SENIOR DEFENSE INTELLIGENCE OFFICIAL: Morale's something that's really kind of hard at any given point to kind of -- kind of get your hands around, and again -- and with -- with more of the foundational look here, we don't really touch on the morale.

STAFF: Hey, before we get to our last question, let me clarify. Earlier, I said this would be attributable to a Senior Defense Intelligence Analyst. I misspoke, it's a Senior Defense Intelligence Official. So my apologies for that, just wanted to correct that.

So this is our last question, alright Jim.

Q: Jim Garamone with DOD News. Can you sort of categorize the state of readiness of the troops for training, money? Is it trending up or down? And is there a -- what's the difference between the IRGC and the Artesh? Which is -- is one more ready than the other?

SENIOR DEFENSE INTELLIGENCE OFFICIAL: No, I don't think we would classify one as more ready than an -- than another. You know, the differences are -- they are -- it's a parallel military structure. The -- the Artesh is focused on those external threats, being able to defend the nation from outside its borders and the Islamic Revolutionary Guard Corps is really to defend the revolution and really do the -- do the -- the mission of the -- of the Iranian government.

So ...

Q: ... is readiness overall then trending up or down?

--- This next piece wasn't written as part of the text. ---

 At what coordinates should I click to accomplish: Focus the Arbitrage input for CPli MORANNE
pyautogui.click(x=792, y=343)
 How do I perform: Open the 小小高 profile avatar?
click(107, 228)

SENIOR DEFENSE INTELLIGENCE OFFICIAL: Really -- sorry, with -- just with the -- again, the foundational nature of the report, we really don't get into trends going in either direction.

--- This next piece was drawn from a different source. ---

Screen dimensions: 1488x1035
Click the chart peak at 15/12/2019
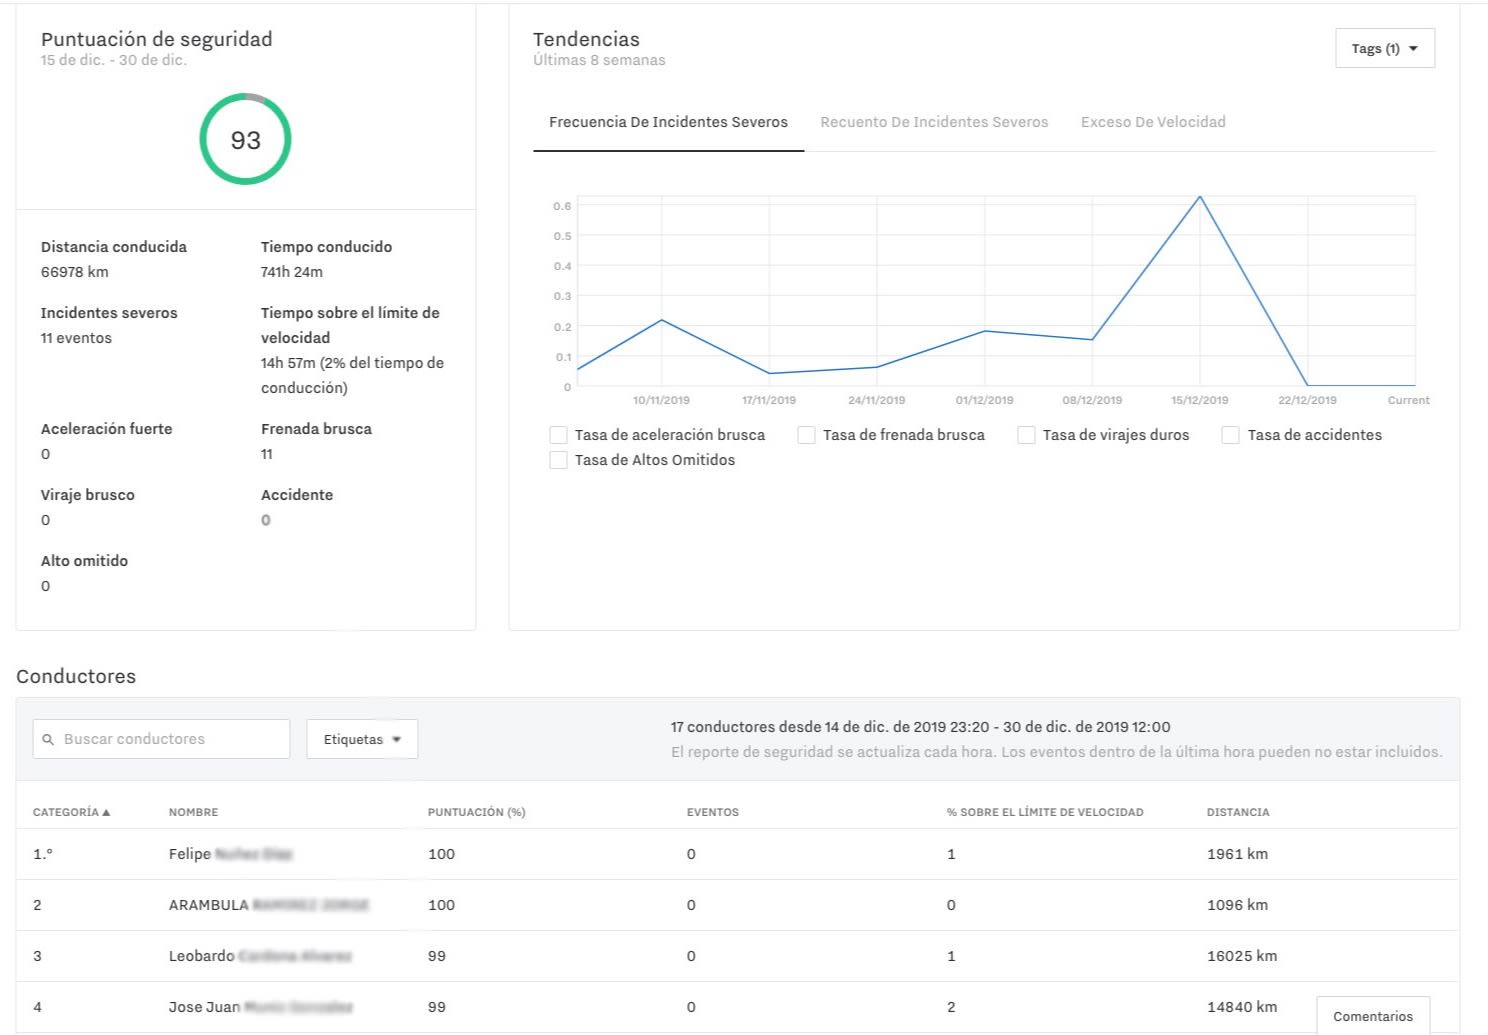pos(1200,197)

Q: I mean, they're still flying F-14s. I would think that those...


Q: Right? They -- I mean, how capable are they, is what I'm really asking.

SENIOR DEFENSE INTELLIGENCE OFFICIAL: Well, I mean, I think -- I'm -- what I'm hoping that -- that we've been able to do is really kind of lay out what we -- what we see as -- as Iran's capability. And -- and again, I'm sorry, we don't really try to make a -- a directional point one way or another.

STAFF: All right. Thanks, everybody. That's all the time we have for today. If you have any follow ups, you can direct them to me or my colleague, Mr. Jim Kudla over here. Thanks.